Mais si, l'Europe peut être réinventée
Par LUDOVIC PAUCHANT, Le Point


L'Europe, avec ses dettes, sa confusion diplomatique, son traité aux forceps ? Mais non, derrière les bruits, des idées...

"L'Europe est un grand corps malade, à court d'idées et de rénovations" : Pégase est de ceux qui ont perdu leur rêve d'Europe. Une Europe "malade de n'être qu'un continent sans État, malade de n'être qu'un vaste espace monétaire, malade de n'être qu'un appareil technocratique lourd, onéreux et inefficace qui tourne en électron libre dans une désorganisation totale" (Sparte). Pourtant, l'espoir résiste, s'exprime régulièrement dans les débats et se décline en rêves politiques, économiques, stratégiques. Vos préconisations pour que cette Europe renaisse tel le phénix sont nombreuses.



Un objectif d'union sur un modèle fédéral

Dans vos commentaires, il semble que vous aspiriez à une Europe des nations, fédérées autour d'un pouvoir exécutif fort. Vous déplorez à l'unisson l'incapacité actuelle de l'Union à définir des axes d'avenir politiquement clairs. Voilà pourquoi il faudrait créer de nouvelles structures institutionnelles, au service d'une force politique qu'incarnerait un représentant des peuples européens. La première des solutions, pour sortir du flou et des impasses, est bien la mise en place d'un pouvoir exécutif fort : "On a voulu faire l'Europe des marchands avant de faire une Europe politique, ce qui fait qu'aujourd'hui elle n'existe pas", déplore Rastignac, parmi d'autres.

| Données fournies |
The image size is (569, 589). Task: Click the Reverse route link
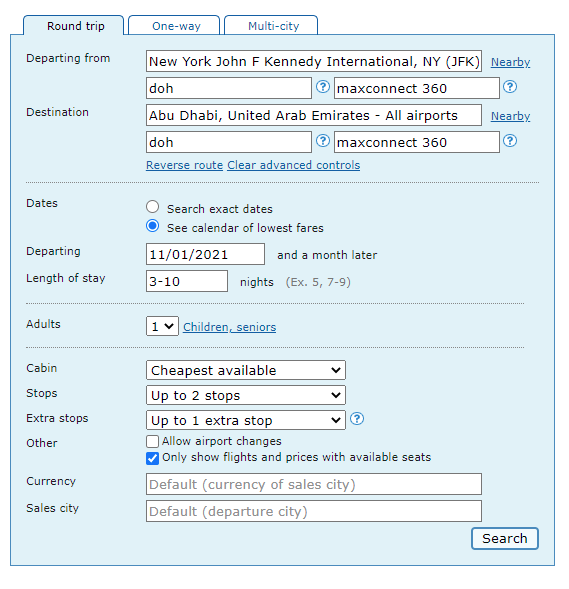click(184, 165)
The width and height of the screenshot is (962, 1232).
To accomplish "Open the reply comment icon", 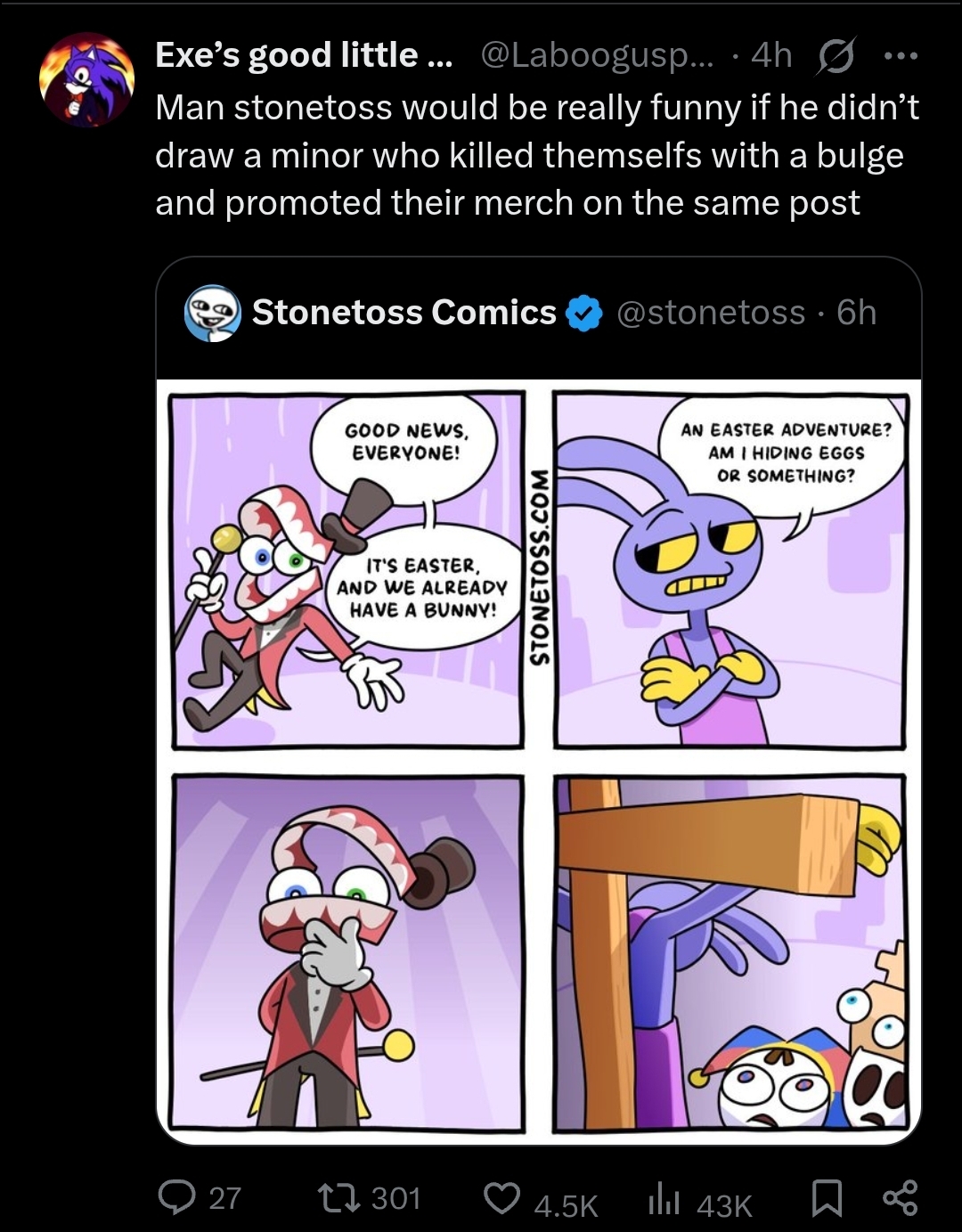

| Tâches à réaliser |
a – Répondez à ces questions d'après l'article sur l'Europe :
(i) Selon Pégase, de quoi l'Europe est-elle à court ?
(ii) Quelle est, d'après l'article, la première des solutions pour sortir du flou et des impasses ?
(iii) D'après Rastignac, quelle Europe a-t-on voulu faire avant une Europe politique ?
b – Rédigez la suite de l'article sur l'Europe, à partir de sa dernière phrase.

| Réponses par tâche |
a –
(i) D'idées et de rénovations.
(ii) La mise en place d'un pouvoir exécutif fort.
(iii) L'Europe des marchands.

b –
L'Europe des 27 serait une entité disparate qui n'aurait pas de gouvernance cohérente, contrairement aux USA. "Nous avons tous des siècles d'histoire derrière nous, et nous avons tous pris des habitudes de vieux garçons. Personne ne croit plus au Saint-Empire romain germanique. Les États-Unis ont existé, car ils partaient d'une table rase, s'exprimaient dans la même langue et avaient une grande idée : faire une nation. Alors, l'Europe, pourquoi pas ?" (François)



L'Europe devrait donc "se doter d'un chef de gouvernement et d'une équipe gouvernementale pour mener une politique efficace au nom des 27" (Txominsago).

La tâche se révèle difficile : "L'Europe ne pourra se faire sans les peuples" (V), mais, "telle qu'elle est, elle ressemble à une addition d'égoïsmes nationaux" (Rastignac).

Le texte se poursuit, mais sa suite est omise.